This assumes that at all times a pre-arranged closed-end forfaiting deal is in place without the investor physically purchasing financial instruments to hold to maturity.

The risk is virtually nil while profits are maximised. The end purchaser is often a large institution where a certain yield to maturity is required or else the deal suits shorter-term treasury operations. Over the last fifteen years, MTNs have emerged as a major source of funding for US and European corporations and banks, government agencies, supra-national institutions and sovereign states.

Pionereed in the US in the early 1970s by General Motors Acceptance Corporation as an alternative to short-term financing through commercial paper and long-term borrowing in the bond market, they and other auto companies needed to match maturing debt with loans to auto dealers and customers.

But the market was hindered by a lack of liquidity and securities regulations at that time so issuers would often seek private placements.

It was not until the mid 1980s that the market expanded into a major source of debt financing, initially by means of major US automobile companies using MTNs to finance dealer floor stocking, leasing, consumer credit and credit card operations.

::::

WORK REQUEST 1 - Write out the passage on medium-term notes word for word, everything from "The risk is" down to "seek private placements.".
WORK REQUEST 2 - Carry the passage on medium-term notes forward past its last sentence, writing what comes next.

DATASET CONTENT -
::::

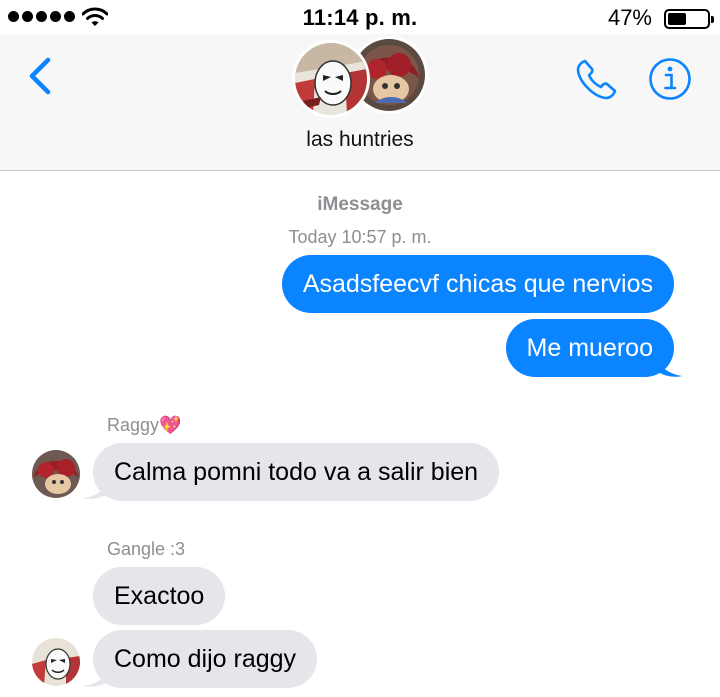 This screenshot has height=697, width=720. What do you see at coordinates (360, 204) in the screenshot?
I see `service-label: iMessage` at bounding box center [360, 204].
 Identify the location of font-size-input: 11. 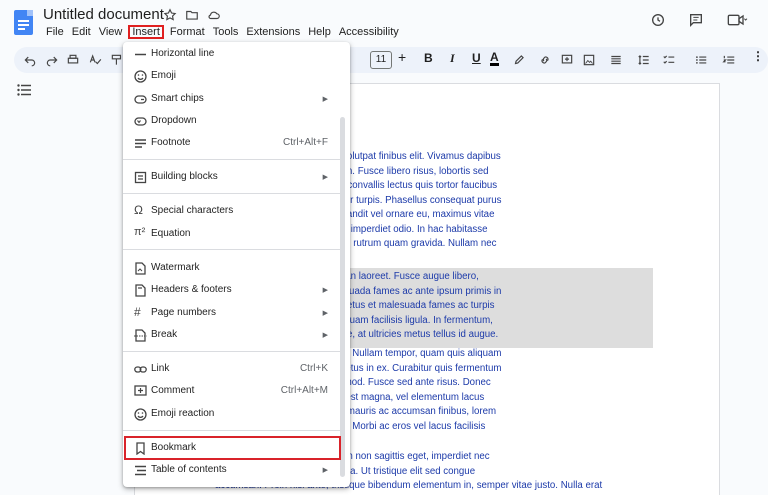
(381, 60).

::::

TASK ANSWER 1 -
The risk is virtually nil while profits are maximised. The end purchaser is often a large institution where a certain yield to maturity is required or else the deal suits shorter-term treasury operations. Over the last fifteen years, MTNs have emerged as a major source of funding for US and European corporations and banks, government agencies, supra-national institutions and sovereign states.

Pionereed in the US in the early 1970s by General Motors Acceptance Corporation as an alternative to short-term financing through commercial paper and long-term borrowing in the bond market, they and other auto companies needed to match maturing debt with loans to auto dealers and customers.

But the market was hindered by a lack of liquidity and securities regulations at that time so issuers would often seek private placements.

TASK ANSWER 2 -
In the 1990s, the market has seen a dramatic increase in size and there is now somewhere in excess of $2,000 billion of outstanding MTNs. The European market holds $1,000 billion of these from barely $100 million in 1993.

Most MTNs are uncallable, unsecured senior debt securities with fixed coupon rates and investment grade ratings, similar to bonds.

Bonds

However, unlike bonds, they may be sold on a best efforts basis by investment banks or brokers acting as agents.

And unlike bonds, the agent does not have to underwrite the issue, although as the markets have developed most issues are underwritten. Another difference to bonds is that whereas bonds are usually sold in large discreet stand-alone offerings, MTNs may be sold on either a continuous or intermittent basis.

Offerings of MTNs may be issued with great flexibility to include zero coupons, floating interest rates or rates computed to unusual formulas tied to equity or commodity prices and other options. This makes MTNs highly flexible debt instruments instead of the narrow stand-alone bond issue.

The MTN market allows issuers to match more closely the maturities of assets and liabilities through continuous offerings. This way a company can average out its cost of funds over a period of time rather than a single day bond offering.

Once an MTN programme is in place an issuer can place a sizeable amount of debt in a short time.

Bonds on the other hand, usually require the prior arrangement of a syndicate and negotiation of an underwiritng agreement plus further time for a pre-selling to investors.

A bond issue may also require board of directors prior approval whereas often a corporate treasurer can issue MTNs without delay within discretionary limits.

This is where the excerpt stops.